David Burrowes, a leading Tory opponent of the Bill, who will now sit on the committee that will examine it, said he would be “constructive” as he sought amendments but added: “I am in it to win it.” He believed three-quarters of the 40 Tory MPs who abstained on Tuesday had major concerns about the measure, and even some of those who supported it did so with “a heavy heart”. Mr Burrowes said: “We succeeded in one objective – sending a message very clearly and loudly to the Lords.”
Some Cameron critics claimed his authority over his party had been diminished by the rebellion, which saw 127 Tory MPs vote for the Bill and 136 oppose it. But modernisers insisted that, despite the Tory divisions, the legalising of same-sex marriage would enhance Mr Cameron’s standing with the public.
Ryan Shorthouse, the director of Bright Blue think tank, said: “We know now that a majority of parliamentarians and the public – as well as younger Conservative MPs and activists – are in favour of legalising same-sex marriage.
“This has been a good week for freedom and for love.

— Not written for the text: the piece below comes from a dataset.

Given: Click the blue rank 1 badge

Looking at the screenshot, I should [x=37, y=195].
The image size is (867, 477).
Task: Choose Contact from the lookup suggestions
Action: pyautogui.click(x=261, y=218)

Faced with gloomy economic circumstances and deep unease among some members of the party about extending marriage, David Cameron could have quietly dropped this. But he is pressing on, and in the months and years ahead will work to convince sceptics that the Bill will only bring more happiness as well as safeguarding religious belief. As such, many voters will see the Prime Minister as principled, and the Conservatives will be rewarded for this in the long term.”
Mr Cameron told the Commons he was “proud” the Government had brought the measure forward. He said: “The great thing about last night’s vote is that two gay people who love each other will now be able to get married, and I think that is an important advance. I think we should be promoting marriage, rather than looking at any other way of weakening it.”
Coming out against: Lib Dem dissenters
Four of the 56 Liberal Democrat MPs voted against the Bill to legalise gay marriage, despite Nick Clegg’s strong support for the measure.
Sarah Teather The former Education minister who is MP for Brent Central, said: “The extra protections offered to same-sex couples are marginal, [but] the potential negatives to society over time may be more considerable.”
Gordon Birtwistle The MP for Burnley, said he had consulted with churches in his constituency and found that they agreed with his own inclination to oppose the Bill as it would weaken the institution of marriage.
John Pugh The MP for Southport, said: “It achieves none of its objectives and weakens the link between marriage and the family. As a result it draws [the state] into … debatable judgements and rulings on sexual, personal and religious behaviour.”
Sir Alan Beith Former party deputy and MP for Berwick-upon-Tweed, was not available for comment.